## [Task directions]
Where does the string "computer" occur in the records below? Copy every line that holds it.

[Entries provided — start]

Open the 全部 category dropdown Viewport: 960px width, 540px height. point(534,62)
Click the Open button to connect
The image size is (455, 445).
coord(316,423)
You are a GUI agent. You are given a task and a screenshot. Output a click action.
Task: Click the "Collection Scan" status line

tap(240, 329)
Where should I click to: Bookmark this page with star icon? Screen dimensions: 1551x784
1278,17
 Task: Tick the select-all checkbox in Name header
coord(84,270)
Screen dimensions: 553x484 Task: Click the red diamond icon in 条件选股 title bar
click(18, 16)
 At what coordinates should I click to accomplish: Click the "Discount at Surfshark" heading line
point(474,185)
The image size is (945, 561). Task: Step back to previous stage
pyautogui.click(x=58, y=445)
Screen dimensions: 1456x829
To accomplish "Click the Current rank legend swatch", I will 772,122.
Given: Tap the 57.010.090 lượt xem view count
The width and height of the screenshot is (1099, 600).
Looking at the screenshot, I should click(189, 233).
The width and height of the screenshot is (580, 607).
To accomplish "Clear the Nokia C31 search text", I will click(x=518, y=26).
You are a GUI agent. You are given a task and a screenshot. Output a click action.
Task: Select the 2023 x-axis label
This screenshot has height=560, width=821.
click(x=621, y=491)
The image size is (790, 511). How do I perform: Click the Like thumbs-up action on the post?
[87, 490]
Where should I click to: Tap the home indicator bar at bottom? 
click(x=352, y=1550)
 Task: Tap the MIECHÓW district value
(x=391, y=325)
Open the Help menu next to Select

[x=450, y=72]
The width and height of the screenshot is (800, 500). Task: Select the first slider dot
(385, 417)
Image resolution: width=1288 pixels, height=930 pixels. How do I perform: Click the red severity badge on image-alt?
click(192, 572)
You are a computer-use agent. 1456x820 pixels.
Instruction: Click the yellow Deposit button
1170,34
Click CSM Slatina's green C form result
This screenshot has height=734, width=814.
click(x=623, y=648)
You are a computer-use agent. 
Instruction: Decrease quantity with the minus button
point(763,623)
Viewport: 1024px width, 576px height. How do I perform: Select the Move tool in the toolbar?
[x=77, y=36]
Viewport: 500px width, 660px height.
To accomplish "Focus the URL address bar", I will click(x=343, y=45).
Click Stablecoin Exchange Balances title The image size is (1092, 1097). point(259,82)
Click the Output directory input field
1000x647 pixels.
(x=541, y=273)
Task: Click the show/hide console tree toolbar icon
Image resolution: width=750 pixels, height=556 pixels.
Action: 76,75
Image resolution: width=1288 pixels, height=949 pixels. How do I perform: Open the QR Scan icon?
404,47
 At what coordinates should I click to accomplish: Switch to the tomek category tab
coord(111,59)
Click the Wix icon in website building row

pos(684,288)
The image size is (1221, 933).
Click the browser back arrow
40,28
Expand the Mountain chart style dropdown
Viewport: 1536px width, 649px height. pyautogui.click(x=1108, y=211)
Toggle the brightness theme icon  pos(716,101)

[Entries provided — finish]

## [Written answer]
You are a computer-use agent. 1456x820 pixels.
You are a computer-use agent. 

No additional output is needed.